Proving it can ruin just about any good idea, the Los Angeles City Council voted unanimously to ban the city’s medical marijuana dispensaries, and a North Carolina pol who claims baggy pants are “a part of a culture that breeds drug sales, drug addiction, crime, and murder” is itching to regulate precisely how much sag his constituents may bust (no more than three inches below the waist).
But this month we find the busiest of bodies in the nation’s Garden State:
Imagine getting pulled over for a seatbelt violation. Imagine it cost you $1,000 and six months in the clink. Imagine the cause of this was your failure to buckle up your pooch.
Actually, Reason shouldn’t have forgotten the London Olympics.
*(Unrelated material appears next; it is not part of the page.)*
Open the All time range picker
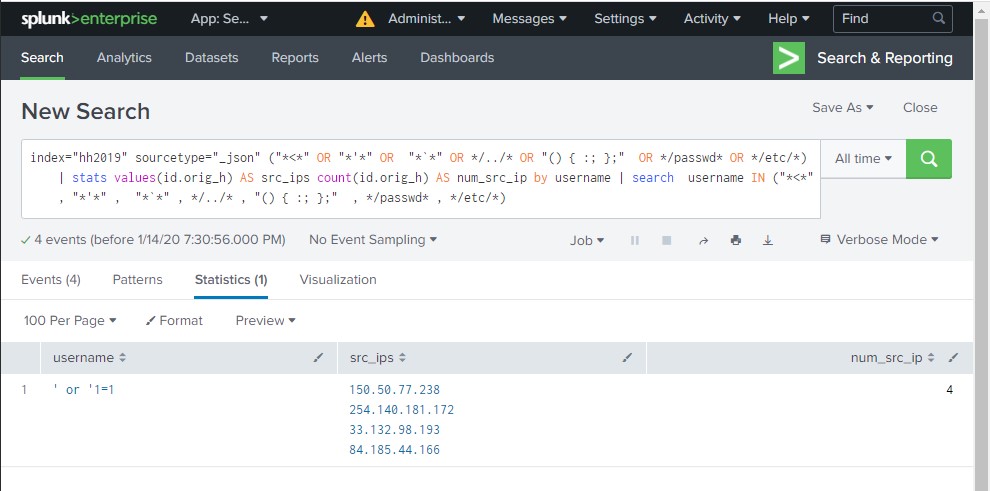 click(x=863, y=158)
Perhaps the opening ceremonies didn’t qualify as a “nanny state” entry, but that paean to the NHS with dancing nurses and an inflatable baby could have won special mention as a Nanny of the Month Propaganda Award winner. Perhaps a better choice would have been Michael Bloomberg’s decision to lock up the formula at hospitals to, er, encourage new mothers to breastfeed instead of taking a bottle. Encourage in this case means “intimidate“:
Under the new program, reported by the New York Post, mothers who insist on bottle-feeding will still be able to do so, but nurses would have to sign out the baby formula, which would always be on hand for mothers who have difficulty breast-feeding.
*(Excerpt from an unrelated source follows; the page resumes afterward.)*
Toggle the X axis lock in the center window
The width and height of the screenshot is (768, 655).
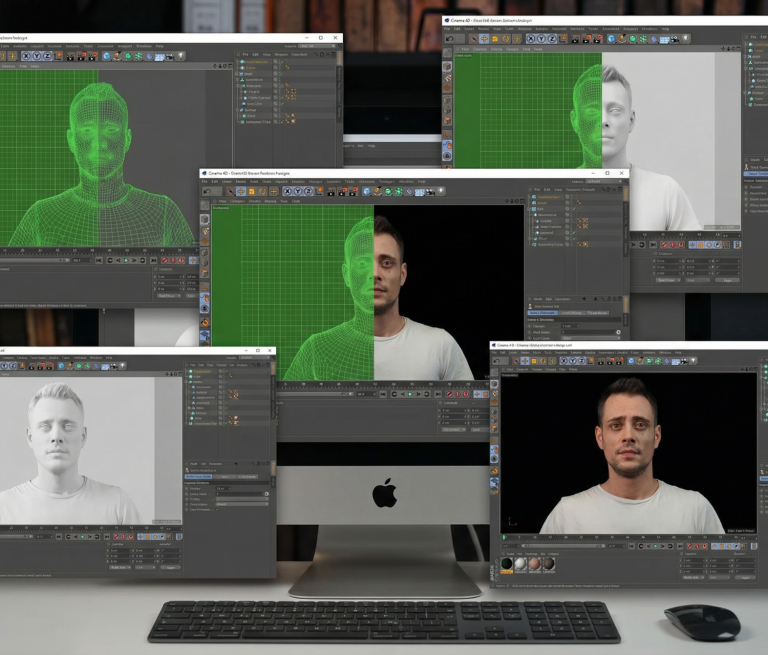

The Post reports that 27 of the city’s 40 hospitals have also agreed to eliminate gift bag giveaways of infant formula and other free items like lanyards or mugs with formula-company logos.
The mayor has gotten criticized over the new policy, which is set to take effect in September. While some are chiding the mayor for imposing a “nanny state,” The National Alliance for Breast-feeding Advocacy says it’s a good program.
The plan forces mothers and their caregivers to explain every time they need a bottle why they’re not breastfeeding. Hospitals will treat formula like a prescription drug. That’s pretty nanny-statish to me, but perhaps this came too late for the July award. I’ll look forward to its inclusion in the August sweepstakes.